Q6. Select features from the dataset based on your analysis.

In [None]:
numerical_features = []
categorical_features = []
X = df[numerical_features+categorical_features]
y = df["outcome"]

## Ordinal and One-hot encoding of categorical attributes

In learning algorithms, values are expected to be numeric. However, categorical attributes can provide a lot of information to the model. So the way we incorporate these attributes is by encoding them.

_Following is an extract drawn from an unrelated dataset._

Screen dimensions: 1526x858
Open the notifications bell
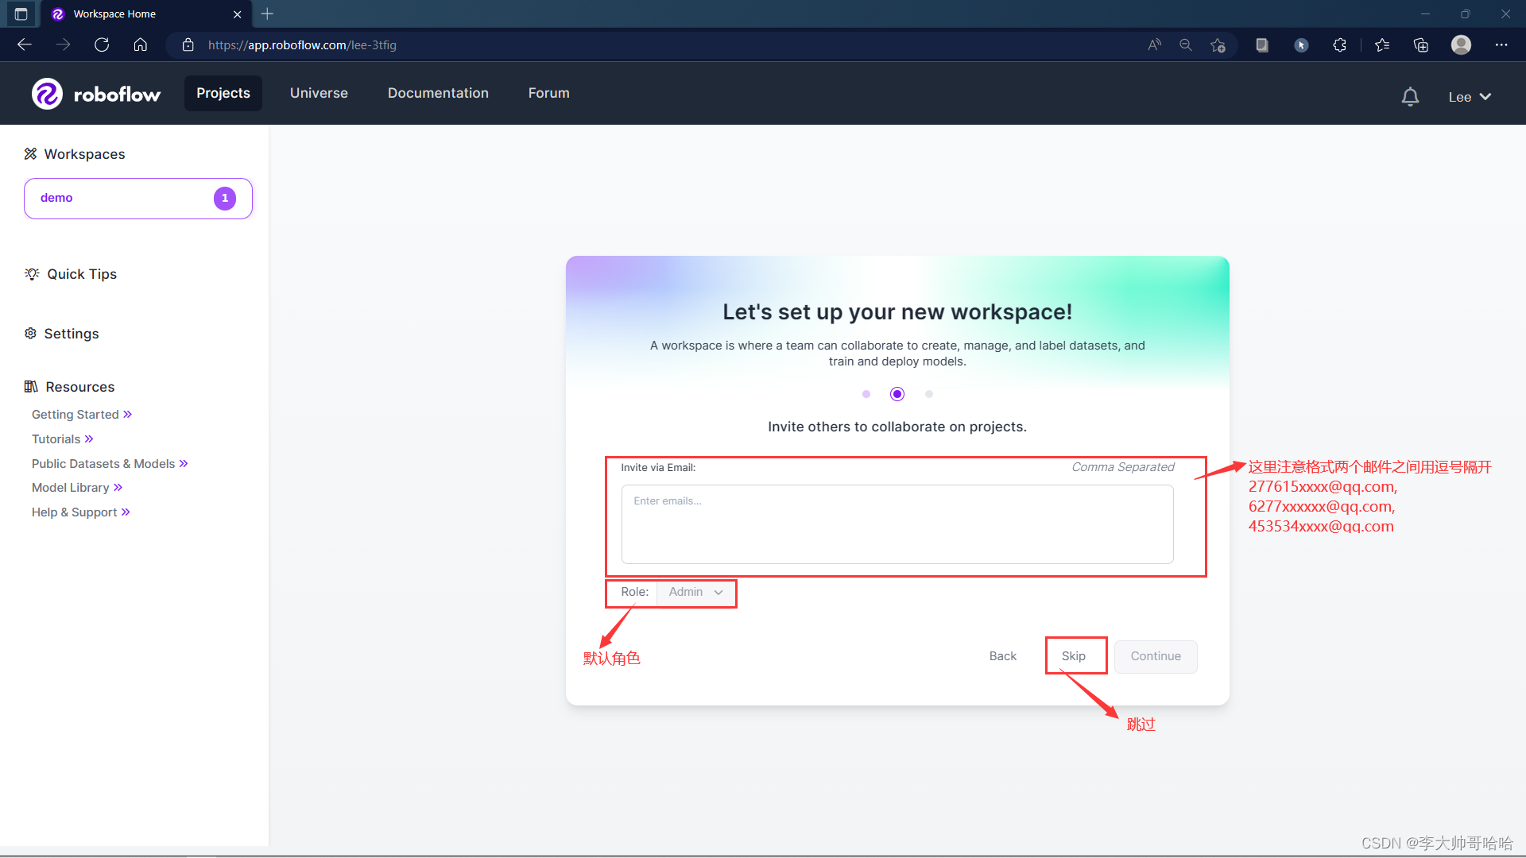pyautogui.click(x=1410, y=97)
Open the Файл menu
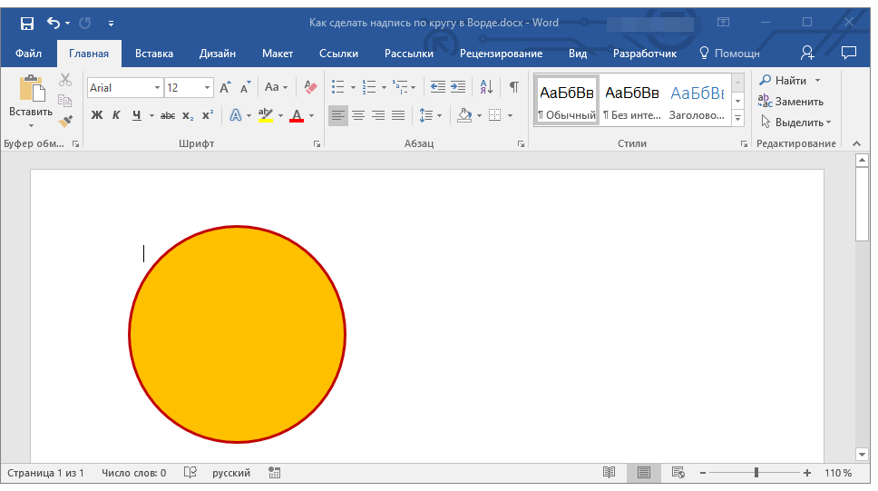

Q7. Encode the categorical variables (Use **pd.get_dummies()** for one-hot encode).

In [None]:
#TODO

#Ordinal (can also use OrdinalEncoder())

#One-hot


X.head()

## Encoding the labels

One more step before we move on is converting the categorical labels in 'outcome' to numbers. This is called label encoding, and is done with the help of LabelEncoder. Check the sklearn documentation example for help.

Q8. Using LabelEncoder, encode 'outcome'

In [None]:
from sklearn.preprocessing import LabelEncoder

le = None  #Instantiate the encoder
y = None   #Fit and transform the labels using labelencoder

y

## Creating a Train and Test Split

Q9. Create training and validation split on data. Check out train_test_split() function from sklearn to do this.

In [None]:
from sklearn.model_selection import train_test_split

X_train,X_val,y_train,y_val = None


## Scaling of numeric attributes

Q10. Scale numeric attributes using MinMaxScaler, StandardScaler(Z-score normalization) or RobustScaler. Scale train and validation datasets separately!

In [None]:
#TODO
from sklearn.preprocessing import RobustScaler

scaler = None  #Instantiate the scaler 
X_train[numerical_features] = None  #Fit and transform the features using scaler
X_val[numerical_features] = None  #Transform the features using scaler

X_train[numerical_features].head()

## Model Selection and Training

Q11. Select 2 classifiers, instantiate them and train them. A few models are given below:
- DecisionTreeClassifier
- GaussianNB
- RandomForestClassifier
- Support Vector Machine
- Any other classifier, look them up!

In [None]:
# Initialize and train
clf1 = None
clf2 = None

## Cross Validation and Performance Analysis

In [None]:
from sklearn.metrics import accuracy_score

y_pred_1 = None
y_pred_2 = None

acc1 = None
acc2 = None

print("Accuracy score of clf1: {}".format(acc1))
print("Accuracy score of clf2: {}".format(acc1))

## Hyperparameter Tuning

How do we optimize the classifier in order to produce the best results? We need to tune the model by varying various hyperparameters. We can use GridSearchCV to simplify the whole process.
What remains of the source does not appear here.